Post by _honorentheos »

Analytics wrote:
honorentheos wrote:Gad's tree analogy includes something I think deserves revisiting as well. Hat tip to Gad for coming up with it........

But when it comes to use them to explain something about a person one might assign to a particular race they fall apart while saying the person making use of them in this way is...well, racist. And Murray and his co-author do just that even if one wants to say they are mainly just commenting on the way things are.


That was fascinating information about Utah trees. I grew up a few minutes away from the mouth of Little-Cottonwood Canyon, and learned a lot from this post.

Just to clarify on what Murray et. al. actually say, they don't attempt to define race. They just use the race that people use to describe themselves. According to the statistics, on average, people who say they are black don't scrore as well as people who say they are white. On average, whites in crappy neighborhoods do better than blacks in crappy neighborhoods. On average, rich white kids going to the best schools in the suburbs do better than rich black kids going to the best schools in the suburbs. Being a rich kid in the suburbs helps your IQ score. Sure. But when controlling for such things, on average whites do better.
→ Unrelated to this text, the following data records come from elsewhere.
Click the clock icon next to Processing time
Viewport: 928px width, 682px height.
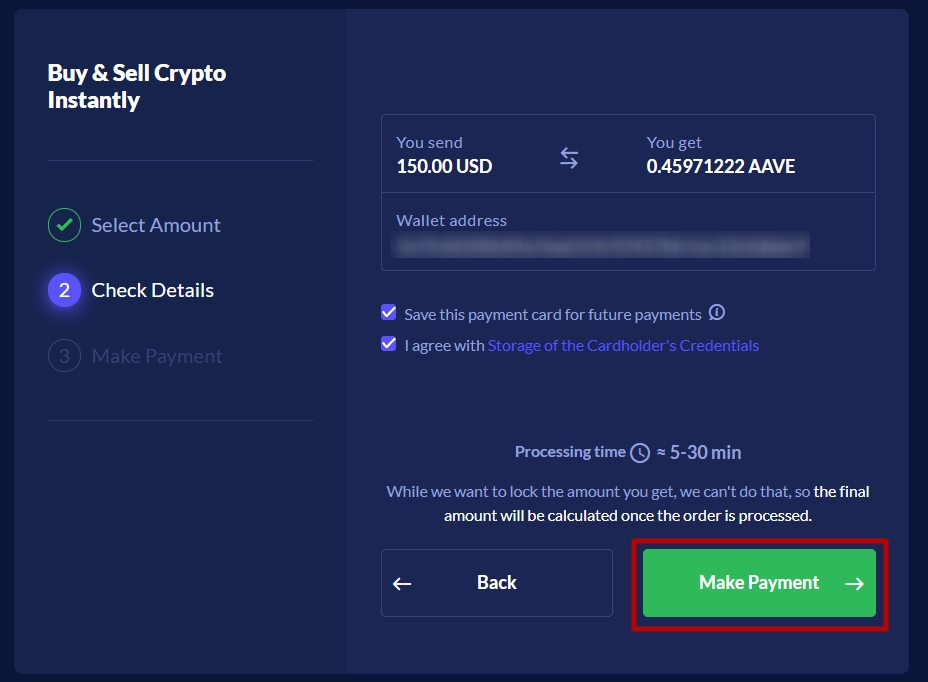[640, 453]
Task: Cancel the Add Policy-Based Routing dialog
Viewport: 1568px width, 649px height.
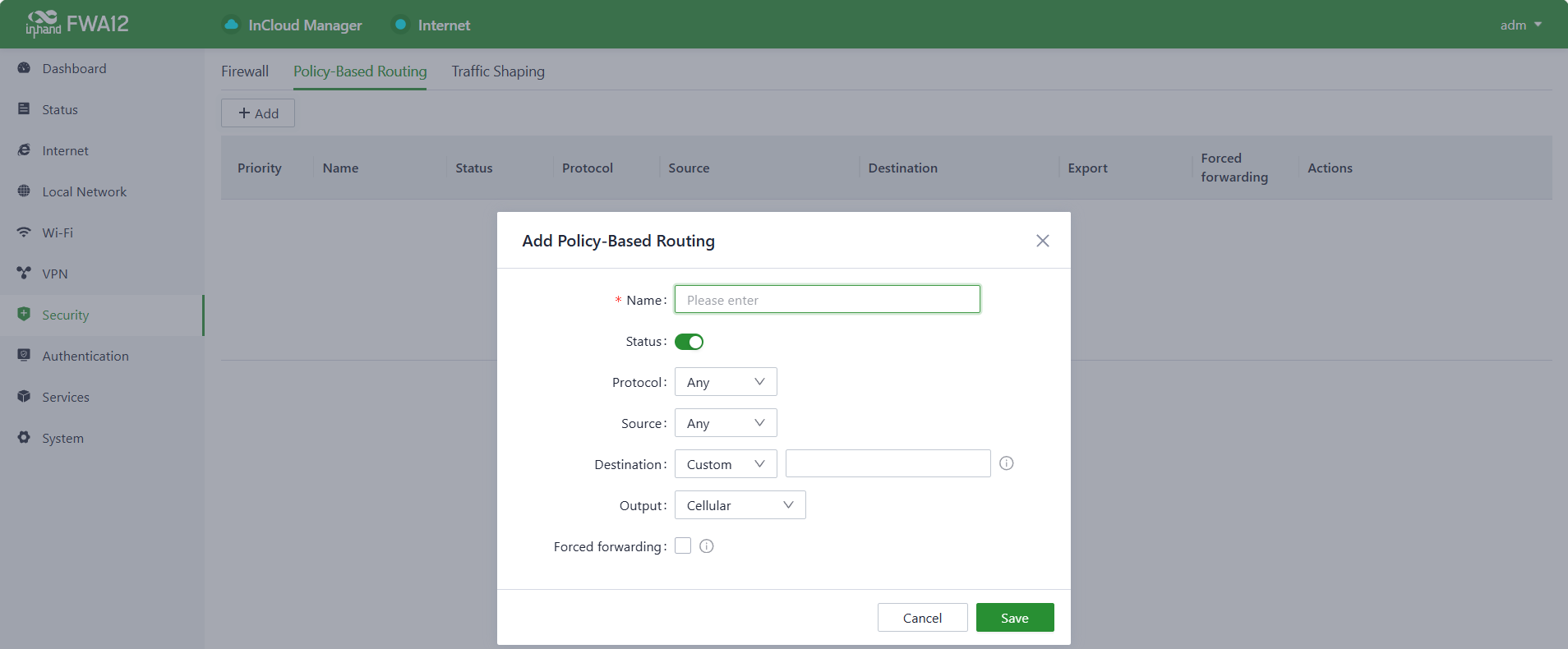Action: click(922, 618)
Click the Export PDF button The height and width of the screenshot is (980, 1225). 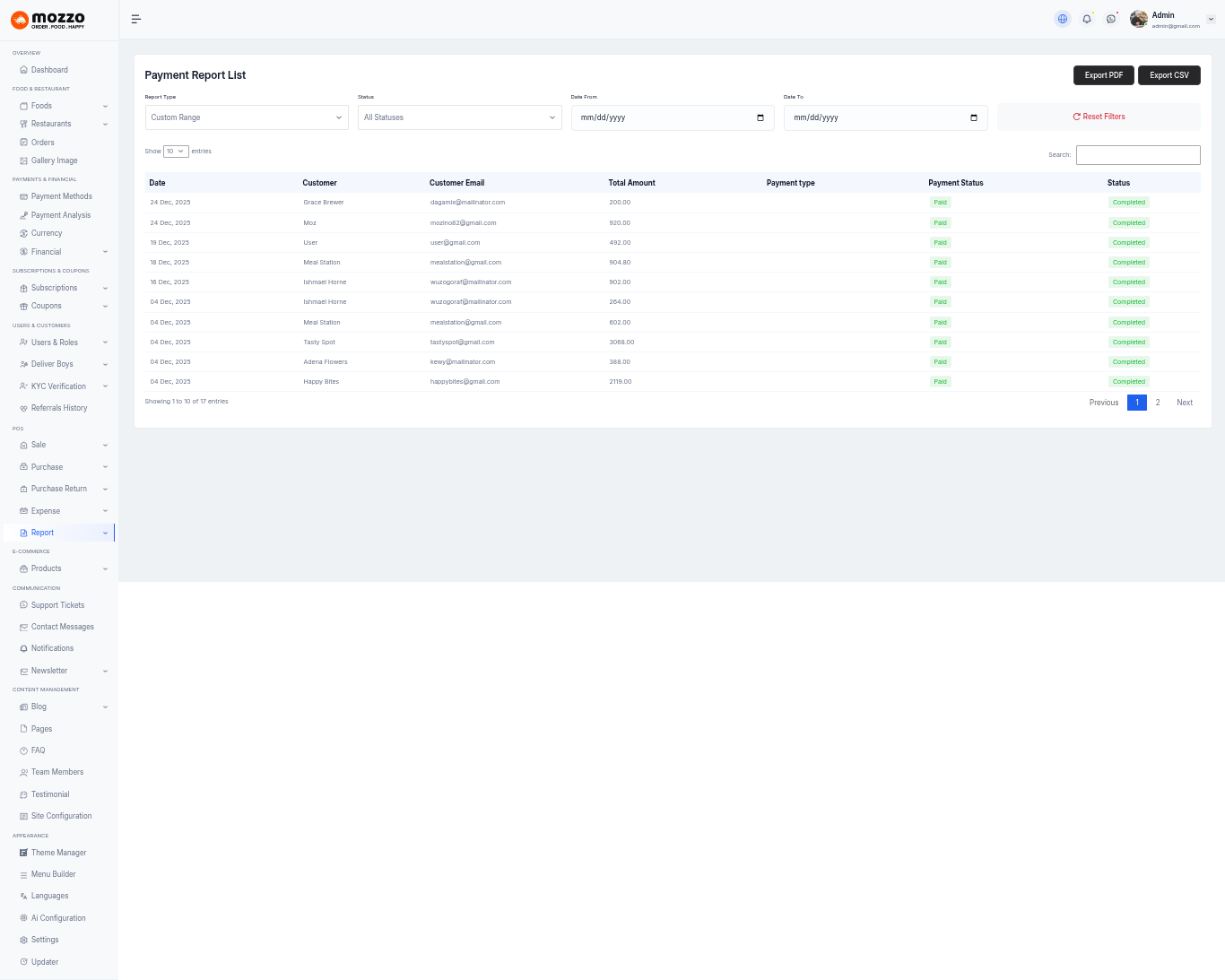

That's what Murray et. al. claim, at least. And even if it is true, it isn't clear to me that it is a truth that has a lot of value worth saying.

On the other hand, if this is true, it is informative on whether race should be the basis of afirmative action programs, as opposed to growing up in a sociological disadvantaged enviornment without regard to race. That is what Murray claims his point is.

I guess it comes down to how one views race as a construct. If it's shorthand for something that has more to do with outward appearance and the way we group people based on skin color and cultural expression tied to basic views of ethnic backgrounds, the use of race becomes a choice that says something about the person choosing to do so. If we choose instead to view human beings as genetically the same with variations in abilities being a mix of genes and environment, one has to take a much more culturally introspective position. If there are legitimate differences on performance, there have to be reasons tied to cultural and evolutionary pressures that can't cross the line into legitimate defined boundaries between subspecies of Homo sapiens. Are we choosing to say there are subspecies or varieties of Homo sapiens?
The world is always full of the sound of waves..but who knows the heart of the sea, a hundred feet down? Who knows it's depth?